Ce matin, il aidait sa mère, à préparer les cartons. Il ne travaillait pas aujourd'hui et mettait à profit sa seule journée de repos de la semaine pour passer encore un peu de temps avecelle. Apprenti depuis un an chez un maître menuisier de grand renom, Gabriel, devenu un jeune homme plein de ressources, touchait un peu à tout. Pour le moment il emballait des verres, les enveloppant chacun dans sa feuille de papier journal, avant des les ranger soigneusement dans leur carton, rêvant à d’autres choses pendant qu’il accomplissait cette fastidieuse mission.

Le déménagement approchait à grande vitesse. Muté suite à une importante promotion, son père embarquait toute la famille avec lui vers un nouveau chez eux ; une grande île désertique située très loin au sud, appelée l’Île Méridienne.

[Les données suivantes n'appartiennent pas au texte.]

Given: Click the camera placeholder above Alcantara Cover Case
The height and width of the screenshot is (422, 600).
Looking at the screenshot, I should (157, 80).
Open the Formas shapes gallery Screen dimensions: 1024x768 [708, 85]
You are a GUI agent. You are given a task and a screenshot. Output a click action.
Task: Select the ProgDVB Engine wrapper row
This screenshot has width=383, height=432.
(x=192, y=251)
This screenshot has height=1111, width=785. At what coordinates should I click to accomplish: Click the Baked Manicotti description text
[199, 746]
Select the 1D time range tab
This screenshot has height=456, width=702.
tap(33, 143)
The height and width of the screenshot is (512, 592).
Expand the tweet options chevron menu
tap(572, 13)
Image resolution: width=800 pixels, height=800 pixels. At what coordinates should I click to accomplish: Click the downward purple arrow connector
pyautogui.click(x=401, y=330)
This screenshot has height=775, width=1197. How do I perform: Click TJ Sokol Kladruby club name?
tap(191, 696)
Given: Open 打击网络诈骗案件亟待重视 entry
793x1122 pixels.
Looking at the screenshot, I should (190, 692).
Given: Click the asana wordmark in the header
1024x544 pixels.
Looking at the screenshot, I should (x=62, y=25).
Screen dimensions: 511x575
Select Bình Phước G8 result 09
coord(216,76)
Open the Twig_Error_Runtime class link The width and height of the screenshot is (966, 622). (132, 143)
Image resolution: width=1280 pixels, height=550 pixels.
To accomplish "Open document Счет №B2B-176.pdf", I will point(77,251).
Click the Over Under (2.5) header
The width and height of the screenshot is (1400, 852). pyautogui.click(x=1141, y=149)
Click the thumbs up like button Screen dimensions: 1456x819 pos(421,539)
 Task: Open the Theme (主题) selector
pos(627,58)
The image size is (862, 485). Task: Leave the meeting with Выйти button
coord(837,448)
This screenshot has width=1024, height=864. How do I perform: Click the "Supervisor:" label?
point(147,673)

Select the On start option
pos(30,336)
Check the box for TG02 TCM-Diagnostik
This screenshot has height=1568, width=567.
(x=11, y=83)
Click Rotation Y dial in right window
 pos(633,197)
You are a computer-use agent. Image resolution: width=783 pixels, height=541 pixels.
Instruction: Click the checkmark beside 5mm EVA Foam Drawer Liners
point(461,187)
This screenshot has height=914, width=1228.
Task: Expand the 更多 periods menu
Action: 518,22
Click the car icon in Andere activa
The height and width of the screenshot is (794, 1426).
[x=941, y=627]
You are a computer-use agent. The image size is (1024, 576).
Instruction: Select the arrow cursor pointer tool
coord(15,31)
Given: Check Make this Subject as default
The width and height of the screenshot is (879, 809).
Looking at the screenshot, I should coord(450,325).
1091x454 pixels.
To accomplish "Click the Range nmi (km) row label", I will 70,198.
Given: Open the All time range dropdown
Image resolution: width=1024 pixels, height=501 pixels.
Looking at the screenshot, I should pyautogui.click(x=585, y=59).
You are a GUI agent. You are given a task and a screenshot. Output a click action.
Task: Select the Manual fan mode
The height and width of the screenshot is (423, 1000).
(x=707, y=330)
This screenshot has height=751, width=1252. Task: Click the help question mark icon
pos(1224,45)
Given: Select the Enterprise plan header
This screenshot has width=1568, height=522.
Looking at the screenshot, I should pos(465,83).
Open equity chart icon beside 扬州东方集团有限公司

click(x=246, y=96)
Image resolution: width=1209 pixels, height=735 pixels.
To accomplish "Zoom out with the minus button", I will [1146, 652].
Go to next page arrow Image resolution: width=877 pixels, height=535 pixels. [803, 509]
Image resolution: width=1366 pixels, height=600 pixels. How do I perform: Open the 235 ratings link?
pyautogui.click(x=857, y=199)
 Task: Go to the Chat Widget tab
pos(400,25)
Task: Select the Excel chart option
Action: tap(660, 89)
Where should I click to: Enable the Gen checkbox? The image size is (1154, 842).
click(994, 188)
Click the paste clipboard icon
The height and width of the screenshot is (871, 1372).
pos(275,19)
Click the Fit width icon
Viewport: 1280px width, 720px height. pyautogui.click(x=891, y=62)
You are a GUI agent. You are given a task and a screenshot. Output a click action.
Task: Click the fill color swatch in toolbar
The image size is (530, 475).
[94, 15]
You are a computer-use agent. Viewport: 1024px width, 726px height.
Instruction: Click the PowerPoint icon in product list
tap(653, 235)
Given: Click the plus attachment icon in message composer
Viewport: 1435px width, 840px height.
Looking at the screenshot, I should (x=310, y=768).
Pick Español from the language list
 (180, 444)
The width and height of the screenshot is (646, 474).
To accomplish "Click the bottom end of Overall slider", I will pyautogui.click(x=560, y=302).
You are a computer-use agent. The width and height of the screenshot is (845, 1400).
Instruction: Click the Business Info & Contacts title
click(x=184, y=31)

Là-bas se déroulaient les recherches les plus secrètes de la STAT. Aéronautique, dans un grand centre quasiment militarisé fraîchement sorti de terre.

David et toute la famille, oui. Sauf Gabriel. Lui ne partirait qu'une semaine. Il reviendrait ensuite afin de terminer son apprentissage et sans doute enchaîner sur autre chose. Il hésitait entre le travail de la pierre et celui du métal. Il ne comptait pas construire sa vie ailleurs de toute façon, même si cela l'attristait de se séparer de sa famille et de certains amis qui partageaient le même destin.

Une fois les verres soigneusement emballés, il commença à s’occuper des assiettes, pensant que ses parents possédaient bien trop de vaisselle ; quatre services complets au moins, sans compter un nombre incalculable de bibelots et d'ustensiles divers. Il devait faire vite, les déménageurs venaient l'après-midi même afin d'emporter meubles et cartons afin de les faire embarquer à bord d'un porte-conteneur.

Un peu avant midi, il termina de remplir le dernier carton et se rendit dans sa chambre, à présent vide. Toutes ses affaires, à l'exception d'une lourde valise, se trouvaient déjà dans l'appartement qui se trouvait au-dessus du commerce de sa mère. Marie possédait un salon de thé en ville, dont elle avait récemment confié la gestion à une employée. Le petit appartement dont elle se servait pour manger le midi et organiser des soirées entre femmes serait désormais occupé par son fils, qui devrait garder un œil discret sur la boutique. Gabriel saisit sa valise et redescendit au rez-de-chaussé. Il embrassa sa mère avant de gagner son nouveau chez-lui.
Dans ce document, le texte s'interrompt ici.